Поэт не умел долго молчать.
— Положение… — пробормотал он, когда они со Степаном шагали к трамвайной остановке. — Пальмин сегодня бушевал и клялся, что не будет ждать твоих исправлений в очерке. Поставит уже набранный вариант, потому что набор очерка не рассыпан. Болтун! Будто он будет решать этот вопрос… Но редакция занята только плотиной. Особенно Нурин. Он весь день торчал в редакции, шептался с Пальминым, трижды требовал от меня откровенности.
— Наумов ничего не говорил?
— Он не выходит из окружкома. Работает над проектом резолюции по докладу Абросимова на партконференции. — Помолчав, Одуванчик вздохнул: — Да, положение, черт возьми!
— Собственно говоря, почему ты ноешь?
— Прикажешь плясать? Ты уверен, что Дробышев завтра сможет сесть за статью? Тамара Александровна говорила мне, что припадки у Дуси иногда продолжаются очень долго — неделю-две. И ведь все может кончиться катастрофой. А как же будет со статьей?
— Очень просто. Статью напишу я, — сказал Степан.

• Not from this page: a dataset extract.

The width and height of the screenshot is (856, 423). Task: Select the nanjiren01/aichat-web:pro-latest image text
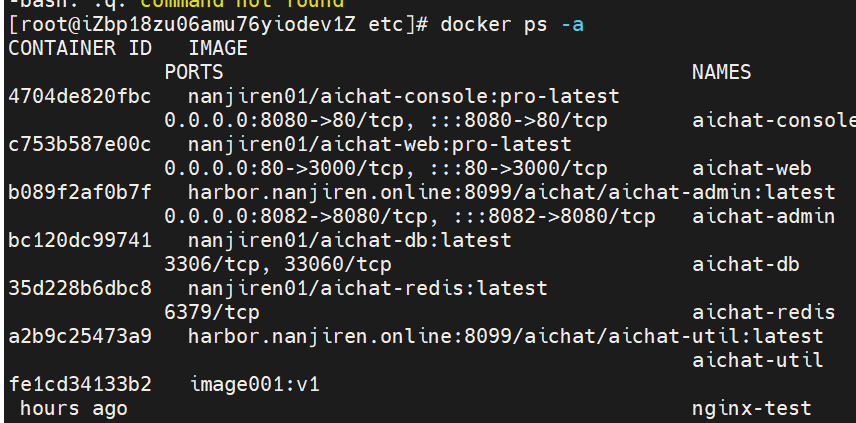pyautogui.click(x=380, y=145)
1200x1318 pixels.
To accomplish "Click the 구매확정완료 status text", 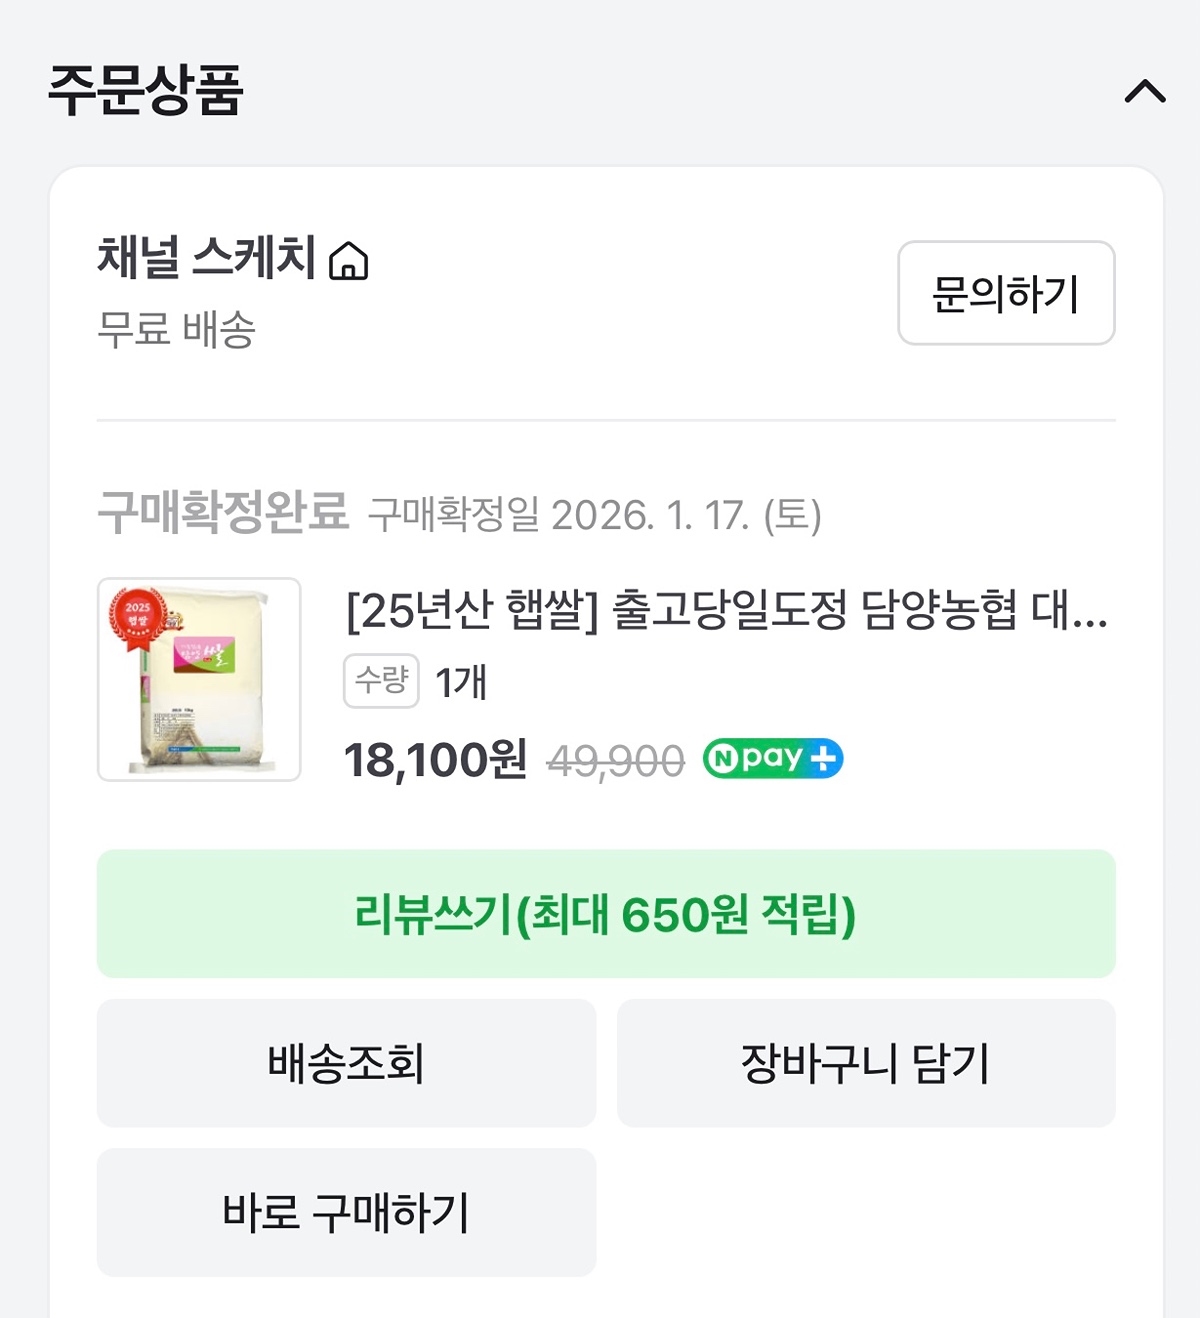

— Нет, я! — воскликнул Одуванчик. — Никак не ты, а я… слышишь, Степа? Я все обдумал, как бог, к моим справкам мы добавим твою записку, ты дашь мне план статьи. Завтра утром я приеду к тебе домой, ты подправишь мою мазню. Я прибегу в редакцию взмыленный, скажу, что ты заболел, что вместо тебя статью написал я и… Твое дело сторона.
— Ты понимаешь, что говоришь?
— Может быть, не совсем, но… Но ведь надо же что-то делать!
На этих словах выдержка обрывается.